新町の地名的変化のとぼしさは、安野呂川対岸の赤沼集落の旧字名と比較するとよくわかります。
新町の中の赤沼
さて、新町の北側、厚沢部中学校のある一角は、対岸にあるはずの「赤沼」地名があります。隣接しているとはいえ、川を挟んで地名を共有することはなかなか珍しいのですが、これは安野呂川の旧河道と河川改修の影響によるものであることが、前出の昭和23年米軍撮影航空写真や大正9年の地理院の地形図からわかります。

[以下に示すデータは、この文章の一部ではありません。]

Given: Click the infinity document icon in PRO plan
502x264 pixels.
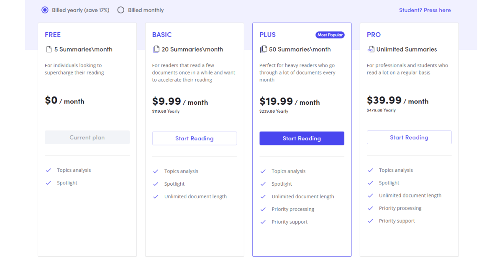Looking at the screenshot, I should coord(371,49).
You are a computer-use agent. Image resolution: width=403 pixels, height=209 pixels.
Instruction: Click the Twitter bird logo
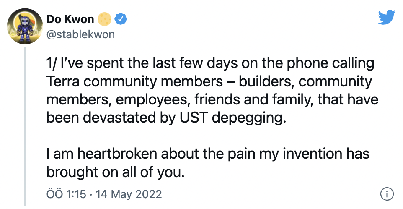pyautogui.click(x=386, y=17)
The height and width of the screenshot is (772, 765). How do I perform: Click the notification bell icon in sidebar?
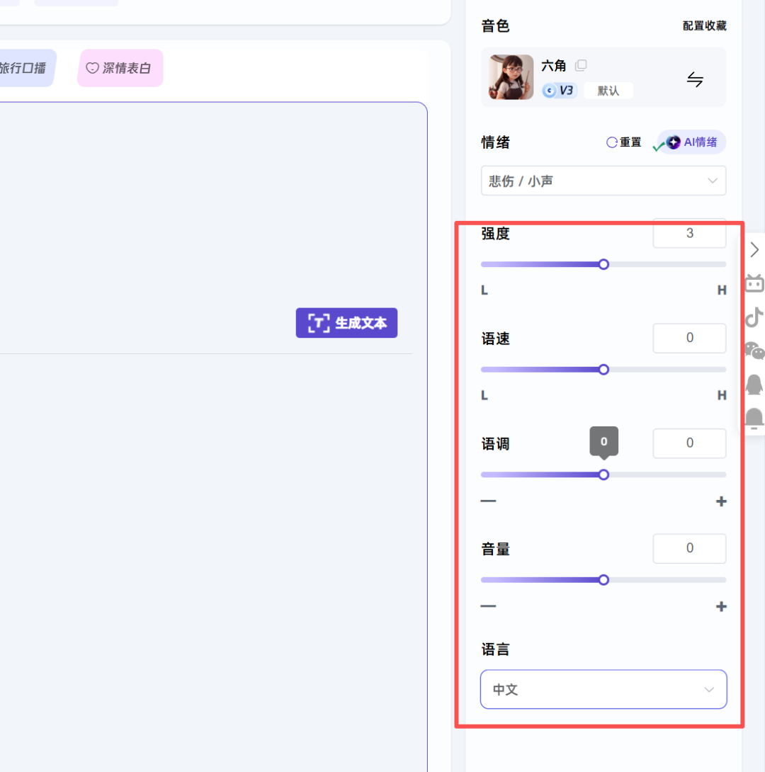click(754, 419)
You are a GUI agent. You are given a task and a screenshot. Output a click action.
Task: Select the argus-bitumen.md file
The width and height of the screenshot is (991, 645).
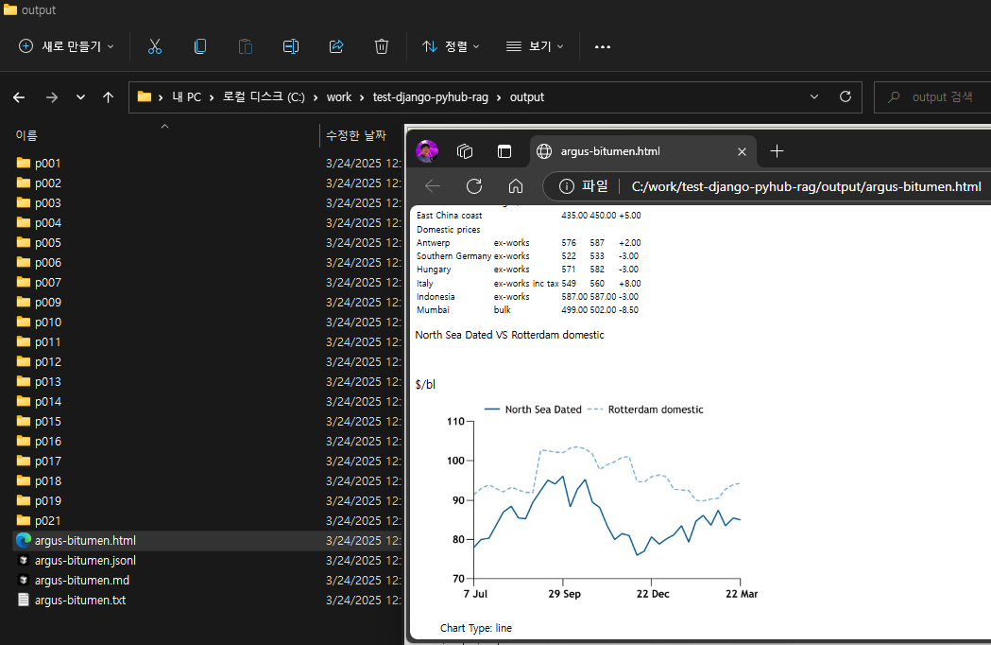[81, 580]
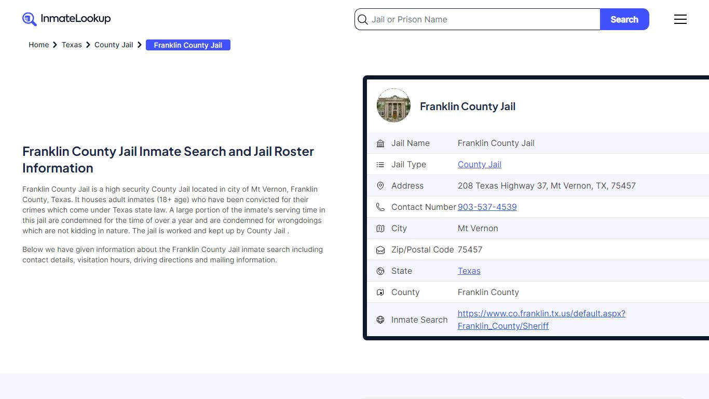This screenshot has height=399, width=709.
Task: Go to Home breadcrumb
Action: coord(38,45)
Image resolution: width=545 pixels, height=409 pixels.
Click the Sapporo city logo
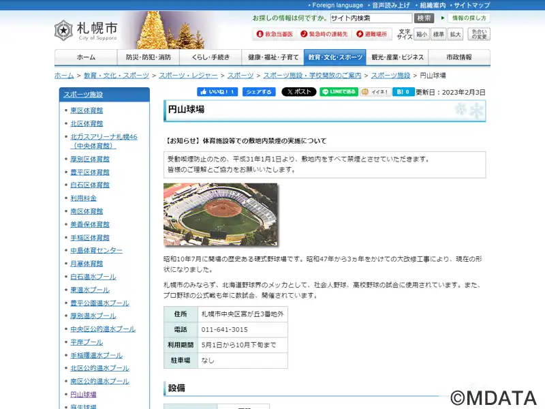point(86,30)
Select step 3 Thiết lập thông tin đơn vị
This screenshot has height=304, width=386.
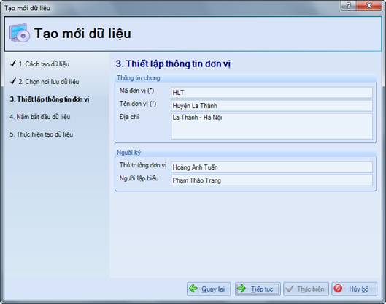pos(49,99)
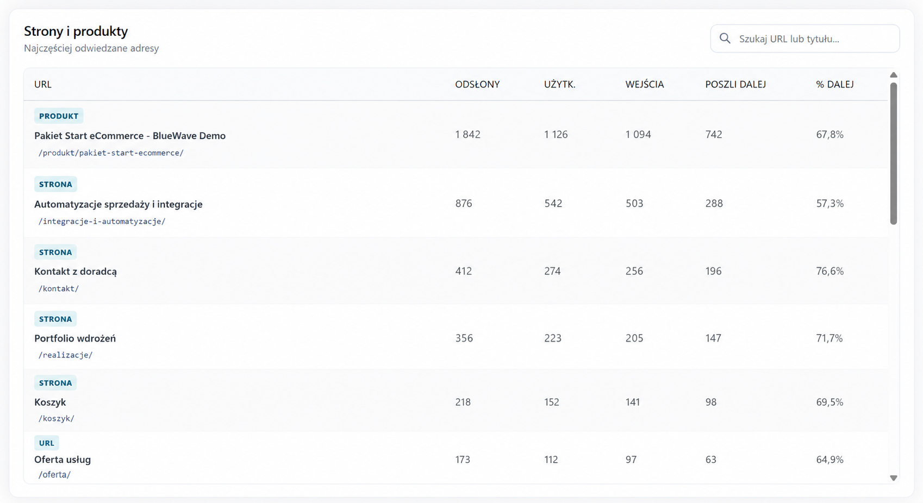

もともと、安野呂川の右岸に含まれていた地域が河川改修によって左岸に取り残されてしまったことが「新町の中の赤沼」を生んだ原因だとわかります。
檜山農事試作場
新町を語る上で欠かせないのは明治43年に設置された檜山農事試作場です。檜山農事試作場は、現在の厚沢部町新町のうち、厚沢部町役場からJA新函館厚沢部支店を含む範囲です。檜山農事試作場については過去に紹介したことがあります(厚沢部市街地にある檜山農事試作場の痕跡 、檜山農事試作場とあっさぶ市街地の成り立ち)
また、檜山農事試作場の変遷は次のとおりです1。
撮影年は不明ですが、檜山農事試作場の写真があります[^1]。撮影方向は現在の消防署のあたりから北西側を撮影したものと思います。
この試作場で大正14年から昭和2年にかけて馬鈴薯の試験が行われ、昭和3年に檜山の奨励品種として「メークヰン」が示されました2。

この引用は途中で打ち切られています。